Читать «Гениальность и вырождение» онлайн - страница 25

Вильям Гирш

К сожалению, наши сведения о Шекспире, о его жизни и воззрениях очень ограничены, но и из его произведений видно, что никогда еще поэт не создавал таких жизненно правдивых образов, как он. В душе этого бессмертного поэта отражался мир во всей его чистейшей правдивости. Его фантазия создавала не театральные фигуры, а людей, настоящих людей из плоти и крови, которые действительно ощущали и чувствовали, которые плакали и смеялись. Но сам поэт не обращается к нам через своих героев, человека Шекспира мы не знаем, и даже не догадываемся, как и что он сам чувствовал в том или ином случае. В то время как мы в каждом слове, написанном Гёте, слышим самого поэта; в то время как немыслимо любить его произведения, рассматривая их отдельно от поэта, который непосредственно обращается в них к нам, – мы у Шекспира можем увлекаться только созданными им образами. Мы можем чувствовать заодно с ним, но сам поэт остаётся нам чуждым.

Как Шиллер сам нам поведал, он часто оставался равнодушным к теме своих сочинений, его собственные чувства были ему чужды. В своём «Валленштейне» его интересовали только две личности (вероятно Макс и Фекла). В противоположность этому мы видим, как у некоторых поэтов созданные герои оказывают на их поэтическую душу могучее влияние. Так, например, рассказывают про Диккенса, что он чувствовал заодно со своими любимыми героями, что он смотрел на них некоторым образом, как на живых людей; что во время работы его беспокоила их судьба, как судьба доброго друга; что он всецело разделял их страдания и радости. Если, таким образом, у Гёте чувства и настроения лежат в основе возникновения художественного произведения, то у Диккенса таковые вызывались вторичным образом произведениями фантазии. У Шиллера же настроения, по–видимому, не играли ни активной, ни пассивной роли при создании его произведений.

Поэт, которого в психологическом отношении можно было бы сравнить с Гёте, конечно, в более слабой степени, это – Байрон. Для него искусство также было средством выражения чувств и ощущений. Гёте потому и ценил его так высоко, что чувствовал между собой и им известное духовное сродство.

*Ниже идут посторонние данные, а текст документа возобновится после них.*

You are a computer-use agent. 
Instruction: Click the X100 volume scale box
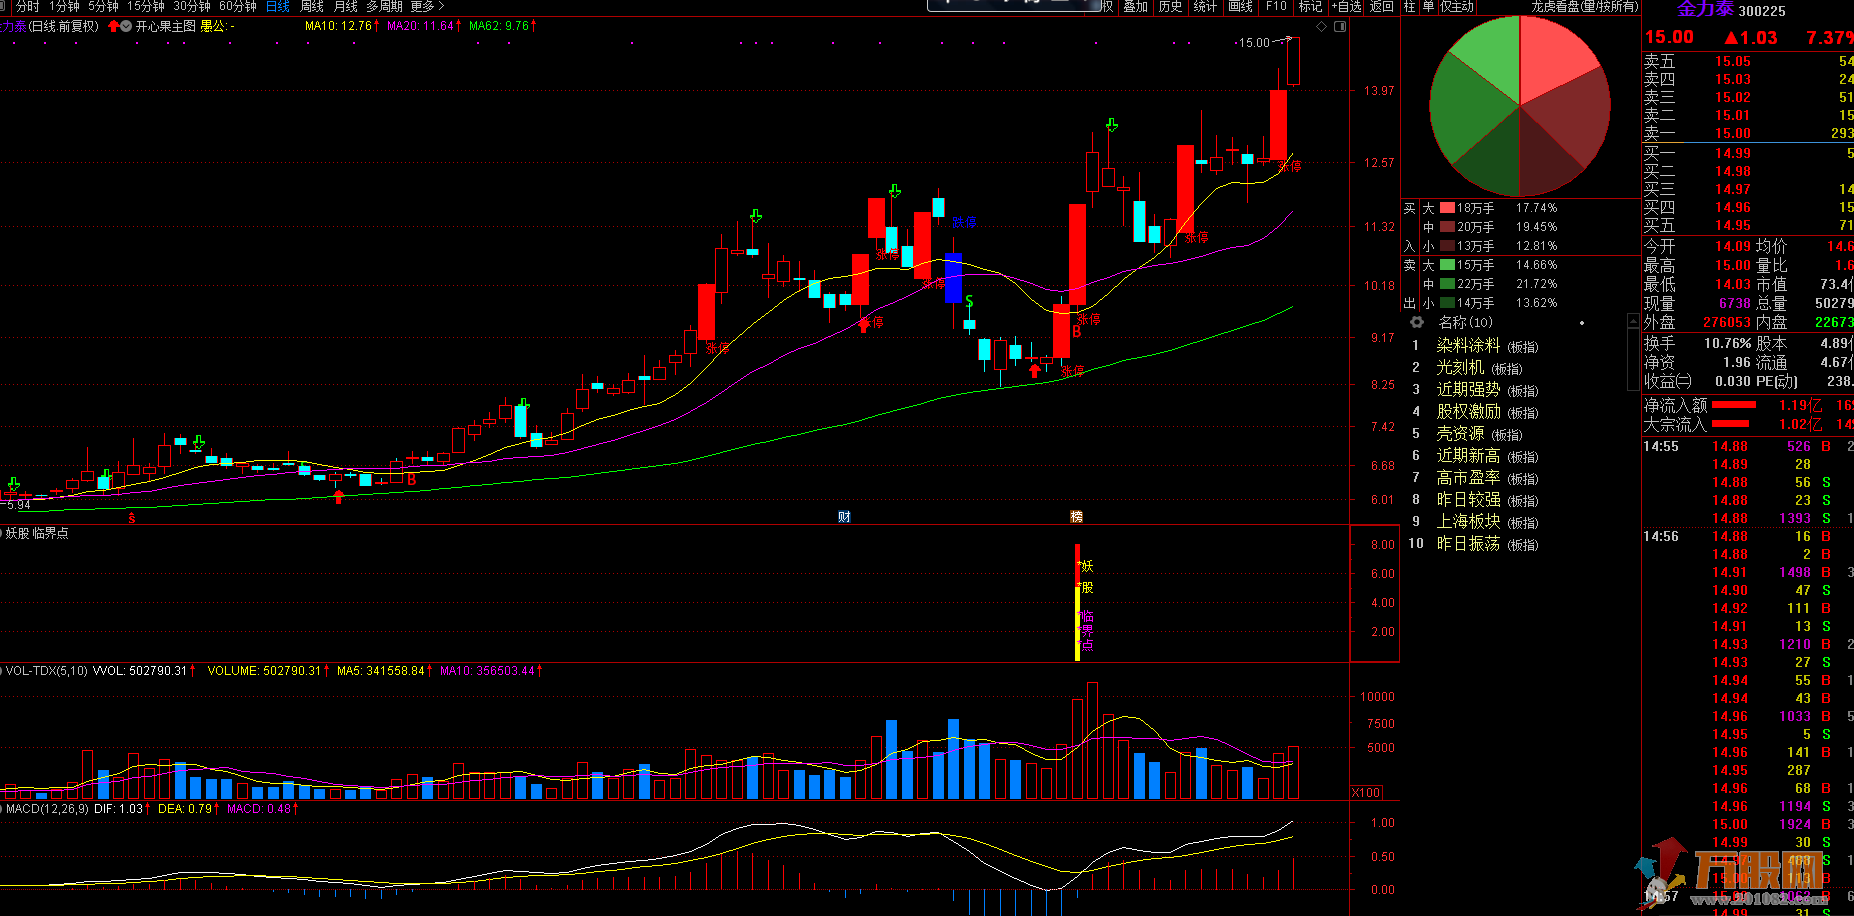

Мы видим, стало быть, какая огромная разница существует в психологическом отношении между величайшими поэтами, даже между теми двумя поэтами, которых немецкий народ привык представлять себе, как одно неразрывное целое (Гёте и Шиллер). Различие это не ограничивается второстепенными качествами, а распространяется как раз на те психологические явления, которые, как мы видели, у Гёте составляли главное условие его творческой деятельности, и которых у Шиллера вовсе не было, а заменялись другими качествами. Как бы то ни было, но у всех поэтов мы находим ту творческую фантазию, без которой нельзя себе представить поэта, в которой мы поэтому должны видеть фактор, свойственный всем великим гениальным поэтам.